§ **What is expected**
Copy out the listing character for character, from its first line down to the line containing "(x=142, y=345)", including both of those lines and nothing after.

§ **Recorded information**
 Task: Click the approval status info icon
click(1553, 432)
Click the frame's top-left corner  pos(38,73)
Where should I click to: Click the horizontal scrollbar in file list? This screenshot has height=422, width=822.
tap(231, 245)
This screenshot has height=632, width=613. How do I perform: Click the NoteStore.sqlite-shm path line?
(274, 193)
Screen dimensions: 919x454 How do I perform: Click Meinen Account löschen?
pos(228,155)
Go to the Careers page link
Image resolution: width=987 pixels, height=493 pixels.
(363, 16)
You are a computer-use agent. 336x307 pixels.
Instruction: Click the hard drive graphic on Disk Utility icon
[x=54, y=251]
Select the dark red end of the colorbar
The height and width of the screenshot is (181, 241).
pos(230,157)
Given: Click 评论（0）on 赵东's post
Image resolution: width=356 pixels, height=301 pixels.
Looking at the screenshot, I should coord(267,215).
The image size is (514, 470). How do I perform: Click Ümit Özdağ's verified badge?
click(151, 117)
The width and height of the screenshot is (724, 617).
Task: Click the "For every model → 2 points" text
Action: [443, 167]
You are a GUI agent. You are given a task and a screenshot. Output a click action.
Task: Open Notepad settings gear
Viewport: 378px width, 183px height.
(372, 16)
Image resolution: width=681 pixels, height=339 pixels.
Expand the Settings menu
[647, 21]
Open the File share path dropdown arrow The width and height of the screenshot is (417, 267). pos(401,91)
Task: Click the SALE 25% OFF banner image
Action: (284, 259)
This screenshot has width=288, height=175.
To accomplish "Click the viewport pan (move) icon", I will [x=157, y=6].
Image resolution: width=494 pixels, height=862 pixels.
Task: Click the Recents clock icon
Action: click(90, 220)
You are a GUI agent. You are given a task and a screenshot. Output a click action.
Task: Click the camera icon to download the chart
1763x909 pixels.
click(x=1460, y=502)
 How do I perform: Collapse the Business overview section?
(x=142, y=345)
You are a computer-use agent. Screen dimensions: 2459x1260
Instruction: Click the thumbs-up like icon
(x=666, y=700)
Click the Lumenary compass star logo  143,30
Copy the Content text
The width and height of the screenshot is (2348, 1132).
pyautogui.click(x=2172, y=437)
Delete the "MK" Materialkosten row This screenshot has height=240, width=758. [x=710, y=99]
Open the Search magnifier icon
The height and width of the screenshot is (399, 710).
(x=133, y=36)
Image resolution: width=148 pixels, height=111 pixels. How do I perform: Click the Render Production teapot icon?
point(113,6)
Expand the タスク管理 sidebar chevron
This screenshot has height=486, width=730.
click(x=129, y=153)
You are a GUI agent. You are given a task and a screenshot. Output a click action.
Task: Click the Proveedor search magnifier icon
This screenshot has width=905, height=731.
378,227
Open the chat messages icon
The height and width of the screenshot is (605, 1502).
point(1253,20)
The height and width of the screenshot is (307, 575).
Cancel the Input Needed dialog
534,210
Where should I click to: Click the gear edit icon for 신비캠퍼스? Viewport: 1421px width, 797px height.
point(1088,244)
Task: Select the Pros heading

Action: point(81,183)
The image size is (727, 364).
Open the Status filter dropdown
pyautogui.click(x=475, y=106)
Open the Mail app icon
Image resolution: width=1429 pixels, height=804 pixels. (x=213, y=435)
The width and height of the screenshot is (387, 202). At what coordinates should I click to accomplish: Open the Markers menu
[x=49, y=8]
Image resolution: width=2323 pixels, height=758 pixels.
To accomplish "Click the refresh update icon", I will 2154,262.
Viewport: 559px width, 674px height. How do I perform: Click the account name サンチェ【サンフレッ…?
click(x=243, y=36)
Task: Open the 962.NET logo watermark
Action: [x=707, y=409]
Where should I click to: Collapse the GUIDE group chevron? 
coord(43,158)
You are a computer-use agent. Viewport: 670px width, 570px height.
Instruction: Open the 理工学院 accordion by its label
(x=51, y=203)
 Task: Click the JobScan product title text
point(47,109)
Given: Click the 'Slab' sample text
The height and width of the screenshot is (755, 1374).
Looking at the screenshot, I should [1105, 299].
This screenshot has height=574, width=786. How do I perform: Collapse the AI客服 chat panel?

§ **Full answer**
 Task: Click the approval status info icon
click(1553, 432)
Click the frame's top-left corner  pos(38,73)
Where should I click to: Click the horizontal scrollbar in file list? This screenshot has height=422, width=822.
tap(231, 245)
This screenshot has height=632, width=613. How do I perform: Click the NoteStore.sqlite-shm path line?
(274, 193)
Screen dimensions: 919x454 How do I perform: Click Meinen Account löschen?
pos(228,155)
Go to the Careers page link
Image resolution: width=987 pixels, height=493 pixels.
(363, 16)
You are a computer-use agent. 336x307 pixels.
Instruction: Click the hard drive graphic on Disk Utility icon
[x=54, y=251]
Select the dark red end of the colorbar
The height and width of the screenshot is (181, 241).
pos(230,157)
Given: Click 评论（0）on 赵东's post
Image resolution: width=356 pixels, height=301 pixels.
Looking at the screenshot, I should coord(267,215).
The image size is (514, 470). How do I perform: Click Ümit Özdağ's verified badge?
click(151, 117)
The width and height of the screenshot is (724, 617).
Task: Click the "For every model → 2 points" text
Action: [443, 167]
You are a GUI agent. You are given a task and a screenshot. Output a click action.
Task: Open Notepad settings gear
Viewport: 378px width, 183px height.
(372, 16)
Image resolution: width=681 pixels, height=339 pixels.
Expand the Settings menu
[647, 21]
Open the File share path dropdown arrow The width and height of the screenshot is (417, 267). pos(401,91)
Task: Click the SALE 25% OFF banner image
Action: (284, 259)
This screenshot has width=288, height=175.
To accomplish "Click the viewport pan (move) icon", I will [x=157, y=6].
Image resolution: width=494 pixels, height=862 pixels.
Task: Click the Recents clock icon
Action: click(90, 220)
You are a GUI agent. You are given a task and a screenshot. Output a click action.
Task: Click the camera icon to download the chart
1763x909 pixels.
click(x=1460, y=502)
 How do I perform: Collapse the Business overview section?
(x=142, y=345)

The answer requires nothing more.